▸ **Selected extract**
--*--

C# (CSharp) GaussPointPair Exemples

Exemple #1

Fichier : GaussKronrodRule.cs Projet : stjordanis/mathnet-numerics

        /// <summary>
        /// Performs adaptive Gauss-Kronrod quadrature on function f over the range (a,b)
        /// </summary>
        /// <param name="f">The analytic smooth function to integrate</param>
        /// <param name="intervalBegin">Where the interval starts</param>
        /// <param name="intervalEnd">Where the interval stops</param>
        /// <param name="error">The difference between the (N-1)/2 point Gauss approximation and the N-point Gauss-Kronrod approximation</param>
        /// <param name="L1Norm">The L1 norm of the result, if there is a significant difference between this and the returned value, then the result is likely to be ill-conditioned.</param>
        /// <param name="targetRelativeError">The maximum relative error in the result</param>
        /// <param name="maximumDepth">The maximum number of interval splittings permitted before stopping</param>
        /// <param name="order">The number of Gauss-Kronrod points. Pre-computed for 15, 21, 31, 41, 51 and 61 points</param>
        public static double Integrate(Func <double, double> f, double intervalBegin, double intervalEnd, out double error, out double L1Norm, double targetRelativeError = 1E-10, int maximumDepth = 15, int order = 15)

--*--

▸ **Provided information**
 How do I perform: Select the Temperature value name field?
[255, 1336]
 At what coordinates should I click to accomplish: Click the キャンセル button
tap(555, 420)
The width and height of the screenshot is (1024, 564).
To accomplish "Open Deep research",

--*--

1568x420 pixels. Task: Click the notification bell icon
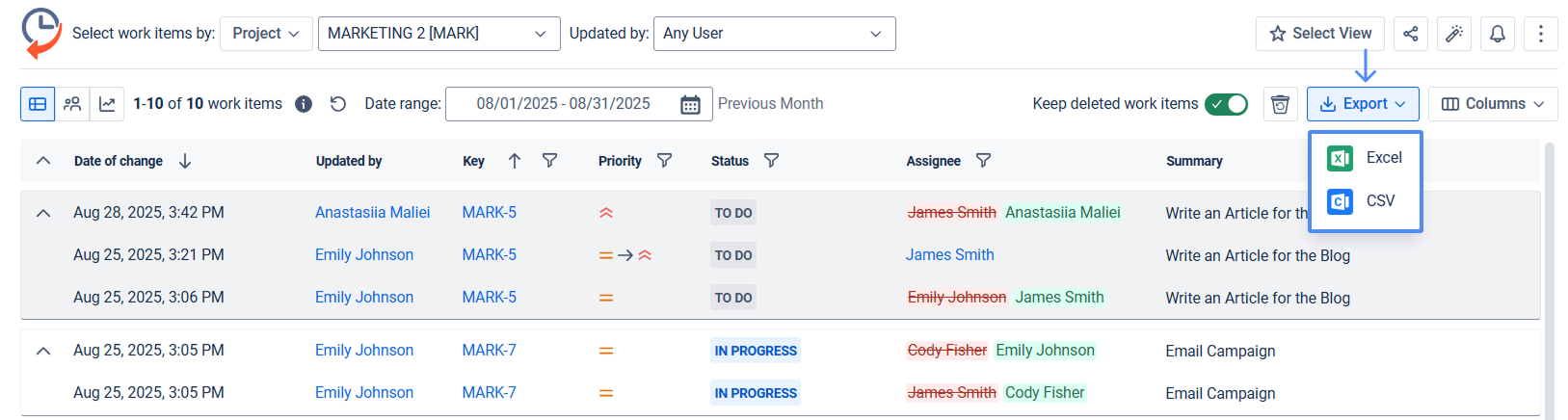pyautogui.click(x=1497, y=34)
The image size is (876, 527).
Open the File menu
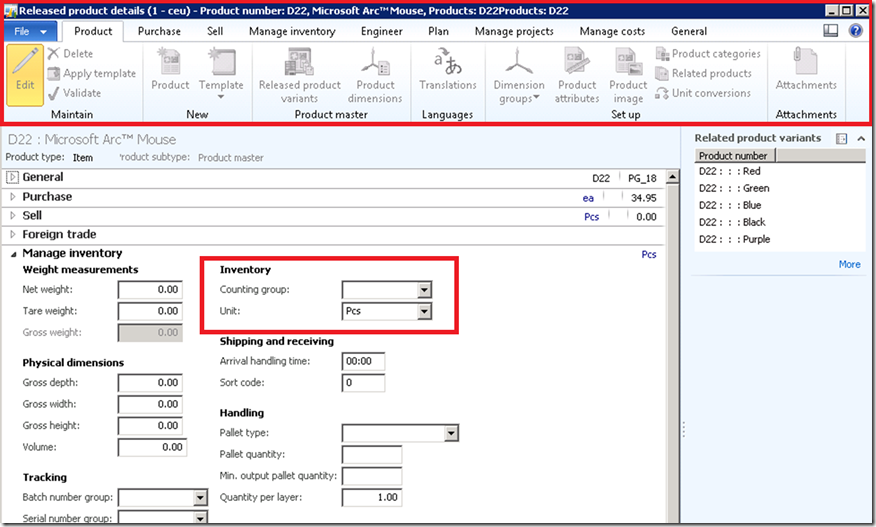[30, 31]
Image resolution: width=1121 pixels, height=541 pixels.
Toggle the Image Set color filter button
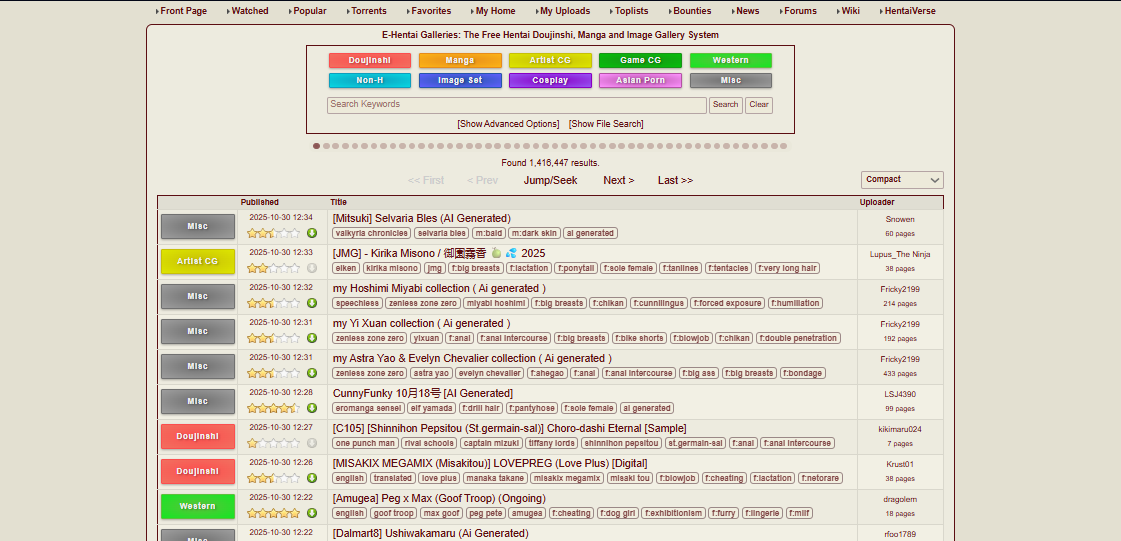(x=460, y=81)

--*--

▸ **What to work on**
In the Gauss-Kronrod code extract, for which numbers of points does the comment say the order is pre-computed?

▸ **Output of the exercise**
15, 21, 31, 41, 51 and 61 points.